WHAT YOU NEED TO DO
Please repeat exactly the lines below from the one containing "PDF Viewer Nova (1055, 1225)" down to the one containing "Η μεταφορά αιτούντων", both included, and nothing else.

ENTRIES SHOWN
----------------

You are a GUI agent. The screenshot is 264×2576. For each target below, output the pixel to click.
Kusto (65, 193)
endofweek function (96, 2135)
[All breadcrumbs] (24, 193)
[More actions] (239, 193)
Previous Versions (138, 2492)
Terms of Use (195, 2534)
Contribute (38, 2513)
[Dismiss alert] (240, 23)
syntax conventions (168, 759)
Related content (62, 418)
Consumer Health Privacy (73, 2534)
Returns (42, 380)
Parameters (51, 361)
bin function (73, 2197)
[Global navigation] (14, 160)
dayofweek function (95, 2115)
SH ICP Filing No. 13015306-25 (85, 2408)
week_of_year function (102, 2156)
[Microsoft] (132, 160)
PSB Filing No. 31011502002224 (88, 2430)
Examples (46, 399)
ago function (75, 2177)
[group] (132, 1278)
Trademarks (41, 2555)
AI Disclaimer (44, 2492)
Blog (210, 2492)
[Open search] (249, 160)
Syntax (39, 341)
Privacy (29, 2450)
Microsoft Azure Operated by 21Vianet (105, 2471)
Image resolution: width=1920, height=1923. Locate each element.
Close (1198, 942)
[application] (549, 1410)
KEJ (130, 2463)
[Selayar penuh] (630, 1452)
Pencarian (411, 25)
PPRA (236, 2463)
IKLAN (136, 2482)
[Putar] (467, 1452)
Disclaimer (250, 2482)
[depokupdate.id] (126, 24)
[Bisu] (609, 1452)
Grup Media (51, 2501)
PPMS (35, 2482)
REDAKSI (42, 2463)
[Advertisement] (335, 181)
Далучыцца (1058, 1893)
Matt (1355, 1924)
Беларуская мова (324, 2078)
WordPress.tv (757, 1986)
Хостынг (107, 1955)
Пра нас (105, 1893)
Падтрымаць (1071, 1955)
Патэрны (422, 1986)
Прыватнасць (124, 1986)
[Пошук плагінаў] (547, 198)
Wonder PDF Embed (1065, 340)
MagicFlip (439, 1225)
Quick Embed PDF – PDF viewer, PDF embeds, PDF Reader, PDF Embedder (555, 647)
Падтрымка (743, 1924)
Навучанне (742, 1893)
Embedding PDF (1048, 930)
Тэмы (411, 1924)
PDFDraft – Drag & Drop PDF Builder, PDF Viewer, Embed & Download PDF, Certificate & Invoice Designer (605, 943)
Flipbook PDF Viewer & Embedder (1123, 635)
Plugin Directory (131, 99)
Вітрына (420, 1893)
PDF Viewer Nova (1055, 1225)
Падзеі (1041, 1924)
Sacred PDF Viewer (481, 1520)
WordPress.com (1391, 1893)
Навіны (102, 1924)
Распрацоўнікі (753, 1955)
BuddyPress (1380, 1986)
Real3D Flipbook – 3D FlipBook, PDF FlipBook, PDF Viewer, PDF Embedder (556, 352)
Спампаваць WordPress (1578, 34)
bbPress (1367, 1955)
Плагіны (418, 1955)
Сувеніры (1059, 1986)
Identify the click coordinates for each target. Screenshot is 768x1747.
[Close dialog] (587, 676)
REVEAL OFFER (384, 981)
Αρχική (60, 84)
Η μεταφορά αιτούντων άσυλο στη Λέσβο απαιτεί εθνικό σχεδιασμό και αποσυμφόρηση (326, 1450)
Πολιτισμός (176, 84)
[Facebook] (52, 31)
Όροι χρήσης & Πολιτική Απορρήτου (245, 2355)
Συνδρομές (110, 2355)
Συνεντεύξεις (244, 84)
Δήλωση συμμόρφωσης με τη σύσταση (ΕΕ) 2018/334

----------------

TASK ANSWER
PDF Viewer Nova (1055, 1225)
Падзеі (1041, 1924)
Sacred PDF Viewer (481, 1520)
WordPress.com (1391, 1893)
Навіны (102, 1924)
Распрацоўнікі (753, 1955)
BuddyPress (1380, 1986)
Real3D Flipbook – 3D FlipBook, PDF FlipBook, PDF Viewer, PDF Embedder (556, 352)
Спампаваць WordPress (1578, 34)
bbPress (1367, 1955)
Плагіны (418, 1955)
Сувеніры (1059, 1986)
Identify the click coordinates for each target. Screenshot is 768x1747.
[Close dialog] (587, 676)
REVEAL OFFER (384, 981)
Αρχική (60, 84)
Η μεταφορά αιτούντων άσυλο στη Λέσβο απαιτεί εθνικό σχεδιασμό και αποσυμφόρηση (326, 1450)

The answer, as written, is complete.